Element lookup records
■ ■ ■ ■

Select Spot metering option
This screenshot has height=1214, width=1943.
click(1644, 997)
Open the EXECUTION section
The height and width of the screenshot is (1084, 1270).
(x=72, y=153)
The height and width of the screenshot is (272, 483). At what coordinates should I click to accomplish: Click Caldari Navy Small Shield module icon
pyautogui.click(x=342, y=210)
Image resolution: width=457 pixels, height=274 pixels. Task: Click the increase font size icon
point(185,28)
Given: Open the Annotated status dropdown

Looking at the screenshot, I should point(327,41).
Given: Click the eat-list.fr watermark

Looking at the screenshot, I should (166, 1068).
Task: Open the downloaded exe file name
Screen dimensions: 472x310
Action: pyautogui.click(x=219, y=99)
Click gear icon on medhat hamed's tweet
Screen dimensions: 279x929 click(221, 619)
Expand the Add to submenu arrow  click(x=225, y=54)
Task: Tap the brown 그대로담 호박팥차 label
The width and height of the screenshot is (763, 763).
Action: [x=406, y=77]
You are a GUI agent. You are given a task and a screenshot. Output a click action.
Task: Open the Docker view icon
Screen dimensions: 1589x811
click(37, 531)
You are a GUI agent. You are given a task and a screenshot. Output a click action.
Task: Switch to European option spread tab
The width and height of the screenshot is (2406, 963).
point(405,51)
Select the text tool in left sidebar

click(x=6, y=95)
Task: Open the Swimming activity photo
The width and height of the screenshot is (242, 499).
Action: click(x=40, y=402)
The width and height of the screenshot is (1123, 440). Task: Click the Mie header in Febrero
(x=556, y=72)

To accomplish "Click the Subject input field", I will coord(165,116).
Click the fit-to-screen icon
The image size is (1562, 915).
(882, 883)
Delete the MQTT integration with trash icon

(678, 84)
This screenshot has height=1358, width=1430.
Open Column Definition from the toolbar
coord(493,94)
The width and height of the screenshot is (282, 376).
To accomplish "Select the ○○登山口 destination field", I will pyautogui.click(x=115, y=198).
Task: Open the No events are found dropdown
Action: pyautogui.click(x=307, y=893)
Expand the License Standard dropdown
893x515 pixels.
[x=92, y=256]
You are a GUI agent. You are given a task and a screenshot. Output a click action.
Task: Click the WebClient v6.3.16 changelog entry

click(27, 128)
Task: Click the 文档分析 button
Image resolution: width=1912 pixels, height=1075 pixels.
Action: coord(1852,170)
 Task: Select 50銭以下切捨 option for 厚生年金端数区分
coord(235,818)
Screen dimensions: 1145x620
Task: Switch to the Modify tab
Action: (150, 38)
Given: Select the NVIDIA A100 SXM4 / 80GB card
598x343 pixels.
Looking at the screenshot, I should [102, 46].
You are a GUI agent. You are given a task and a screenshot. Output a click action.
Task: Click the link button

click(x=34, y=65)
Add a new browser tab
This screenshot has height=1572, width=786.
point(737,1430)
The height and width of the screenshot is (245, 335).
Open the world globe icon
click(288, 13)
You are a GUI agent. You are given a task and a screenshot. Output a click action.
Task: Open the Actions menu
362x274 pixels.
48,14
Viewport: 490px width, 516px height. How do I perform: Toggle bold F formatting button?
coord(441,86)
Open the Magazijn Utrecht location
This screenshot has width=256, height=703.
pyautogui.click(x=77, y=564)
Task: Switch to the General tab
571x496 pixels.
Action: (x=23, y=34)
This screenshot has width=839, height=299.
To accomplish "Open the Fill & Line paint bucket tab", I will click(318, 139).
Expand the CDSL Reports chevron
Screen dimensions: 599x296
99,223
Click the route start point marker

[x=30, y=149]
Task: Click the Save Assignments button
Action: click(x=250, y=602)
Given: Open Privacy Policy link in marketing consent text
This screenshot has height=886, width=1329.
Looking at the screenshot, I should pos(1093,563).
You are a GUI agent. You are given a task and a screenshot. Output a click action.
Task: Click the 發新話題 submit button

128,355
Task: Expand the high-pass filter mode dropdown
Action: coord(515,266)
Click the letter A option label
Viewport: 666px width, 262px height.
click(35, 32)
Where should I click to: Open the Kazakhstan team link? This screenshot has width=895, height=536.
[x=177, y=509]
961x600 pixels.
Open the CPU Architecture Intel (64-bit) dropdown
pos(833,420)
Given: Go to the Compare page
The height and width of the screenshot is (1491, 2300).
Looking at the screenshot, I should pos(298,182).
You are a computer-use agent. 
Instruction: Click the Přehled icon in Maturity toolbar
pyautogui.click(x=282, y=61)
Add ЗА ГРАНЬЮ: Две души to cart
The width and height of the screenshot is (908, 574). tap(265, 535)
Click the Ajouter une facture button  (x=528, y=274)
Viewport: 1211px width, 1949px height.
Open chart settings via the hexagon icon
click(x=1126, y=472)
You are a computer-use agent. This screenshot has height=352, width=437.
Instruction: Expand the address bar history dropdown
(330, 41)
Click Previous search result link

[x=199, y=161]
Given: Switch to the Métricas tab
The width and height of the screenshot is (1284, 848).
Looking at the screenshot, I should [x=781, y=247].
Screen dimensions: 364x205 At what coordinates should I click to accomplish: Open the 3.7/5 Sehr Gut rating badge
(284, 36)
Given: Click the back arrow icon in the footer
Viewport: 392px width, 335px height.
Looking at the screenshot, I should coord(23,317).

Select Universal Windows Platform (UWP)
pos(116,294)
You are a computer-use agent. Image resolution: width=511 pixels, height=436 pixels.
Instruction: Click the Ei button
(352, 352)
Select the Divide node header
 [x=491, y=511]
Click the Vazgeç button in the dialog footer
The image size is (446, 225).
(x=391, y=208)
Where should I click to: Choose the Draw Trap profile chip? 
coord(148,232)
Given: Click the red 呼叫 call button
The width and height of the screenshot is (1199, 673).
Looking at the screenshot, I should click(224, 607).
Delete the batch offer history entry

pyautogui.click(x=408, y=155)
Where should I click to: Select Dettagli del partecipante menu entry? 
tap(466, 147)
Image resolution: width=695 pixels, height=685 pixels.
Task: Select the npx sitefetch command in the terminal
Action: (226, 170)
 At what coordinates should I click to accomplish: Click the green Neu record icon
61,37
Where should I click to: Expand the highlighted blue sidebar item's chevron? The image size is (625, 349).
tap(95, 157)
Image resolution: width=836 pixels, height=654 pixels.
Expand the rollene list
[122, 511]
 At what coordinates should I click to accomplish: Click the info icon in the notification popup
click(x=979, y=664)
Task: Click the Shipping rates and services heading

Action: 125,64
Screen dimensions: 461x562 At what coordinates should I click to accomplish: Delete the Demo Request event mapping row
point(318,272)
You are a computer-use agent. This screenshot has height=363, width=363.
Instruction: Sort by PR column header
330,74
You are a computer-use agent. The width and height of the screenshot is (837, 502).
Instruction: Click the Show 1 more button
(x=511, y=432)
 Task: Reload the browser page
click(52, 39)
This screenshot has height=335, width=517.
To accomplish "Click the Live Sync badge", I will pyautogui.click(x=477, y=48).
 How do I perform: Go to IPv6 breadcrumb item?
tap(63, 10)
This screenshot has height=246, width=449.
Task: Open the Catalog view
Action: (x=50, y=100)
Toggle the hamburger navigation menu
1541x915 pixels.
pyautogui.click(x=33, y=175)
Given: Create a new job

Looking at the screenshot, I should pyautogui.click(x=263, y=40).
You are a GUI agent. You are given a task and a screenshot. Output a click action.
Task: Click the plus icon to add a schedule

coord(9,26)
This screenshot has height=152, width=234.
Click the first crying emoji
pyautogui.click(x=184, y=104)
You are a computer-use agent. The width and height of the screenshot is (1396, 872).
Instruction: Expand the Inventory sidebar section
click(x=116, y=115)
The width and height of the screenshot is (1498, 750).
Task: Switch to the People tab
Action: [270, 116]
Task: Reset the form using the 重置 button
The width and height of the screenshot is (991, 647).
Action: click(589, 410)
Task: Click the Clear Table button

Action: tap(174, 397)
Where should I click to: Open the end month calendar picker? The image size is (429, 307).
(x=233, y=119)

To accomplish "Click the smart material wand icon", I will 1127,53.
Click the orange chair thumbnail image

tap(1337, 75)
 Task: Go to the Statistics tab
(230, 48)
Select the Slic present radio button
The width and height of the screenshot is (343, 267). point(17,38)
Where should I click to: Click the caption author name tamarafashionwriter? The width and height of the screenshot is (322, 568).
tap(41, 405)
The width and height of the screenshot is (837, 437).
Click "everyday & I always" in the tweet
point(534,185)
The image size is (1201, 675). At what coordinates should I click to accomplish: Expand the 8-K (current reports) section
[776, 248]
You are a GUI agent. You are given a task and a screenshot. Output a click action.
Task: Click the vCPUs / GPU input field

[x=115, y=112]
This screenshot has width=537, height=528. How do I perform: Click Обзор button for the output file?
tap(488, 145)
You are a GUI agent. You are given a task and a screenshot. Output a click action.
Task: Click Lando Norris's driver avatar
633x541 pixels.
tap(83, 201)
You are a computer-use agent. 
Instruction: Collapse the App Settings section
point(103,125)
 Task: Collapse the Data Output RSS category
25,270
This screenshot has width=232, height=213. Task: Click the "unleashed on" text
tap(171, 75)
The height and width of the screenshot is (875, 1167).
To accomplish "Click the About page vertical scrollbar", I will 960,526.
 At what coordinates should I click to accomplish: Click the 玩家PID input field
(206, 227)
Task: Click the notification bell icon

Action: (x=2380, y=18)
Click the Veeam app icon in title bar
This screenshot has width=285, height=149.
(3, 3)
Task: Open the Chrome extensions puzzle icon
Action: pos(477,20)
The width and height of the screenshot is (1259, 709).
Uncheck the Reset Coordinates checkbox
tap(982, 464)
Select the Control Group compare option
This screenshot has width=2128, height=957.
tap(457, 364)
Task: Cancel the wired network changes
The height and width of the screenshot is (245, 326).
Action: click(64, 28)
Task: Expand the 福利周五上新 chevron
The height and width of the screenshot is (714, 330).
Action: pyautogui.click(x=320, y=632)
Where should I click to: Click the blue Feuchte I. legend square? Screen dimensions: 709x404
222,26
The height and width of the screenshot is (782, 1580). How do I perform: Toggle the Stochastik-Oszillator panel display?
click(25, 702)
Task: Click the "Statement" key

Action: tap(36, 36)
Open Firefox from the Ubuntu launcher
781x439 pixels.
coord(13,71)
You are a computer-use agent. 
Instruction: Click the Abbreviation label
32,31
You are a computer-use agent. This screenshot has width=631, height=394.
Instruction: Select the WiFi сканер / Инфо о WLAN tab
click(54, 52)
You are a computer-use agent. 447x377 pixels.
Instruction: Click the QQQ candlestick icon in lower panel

■ ■ ■ ■

Repeat without any change the lines of the material above, starting with the line that contains "Add ЗА ГРАНЬЮ: Две души to cart" and going on through the line that contains "coord(148,232)".

Add ЗА ГРАНЬЮ: Две души to cart
The width and height of the screenshot is (908, 574). tap(265, 535)
Click the Ajouter une facture button  (x=528, y=274)
Viewport: 1211px width, 1949px height.
Open chart settings via the hexagon icon
click(x=1126, y=472)
You are a computer-use agent. This screenshot has height=352, width=437.
Instruction: Expand the address bar history dropdown
(330, 41)
Click Previous search result link

[x=199, y=161]
Given: Switch to the Métricas tab
The width and height of the screenshot is (1284, 848).
Looking at the screenshot, I should [x=781, y=247].
Screen dimensions: 364x205 At what coordinates should I click to accomplish: Open the 3.7/5 Sehr Gut rating badge
(284, 36)
Given: Click the back arrow icon in the footer
Viewport: 392px width, 335px height.
Looking at the screenshot, I should coord(23,317).

Select Universal Windows Platform (UWP)
pos(116,294)
You are a computer-use agent. Image resolution: width=511 pixels, height=436 pixels.
Instruction: Click the Ei button
(352, 352)
Select the Divide node header
 [x=491, y=511]
Click the Vazgeç button in the dialog footer
The image size is (446, 225).
(x=391, y=208)
Where should I click to: Choose the Draw Trap profile chip? 
coord(148,232)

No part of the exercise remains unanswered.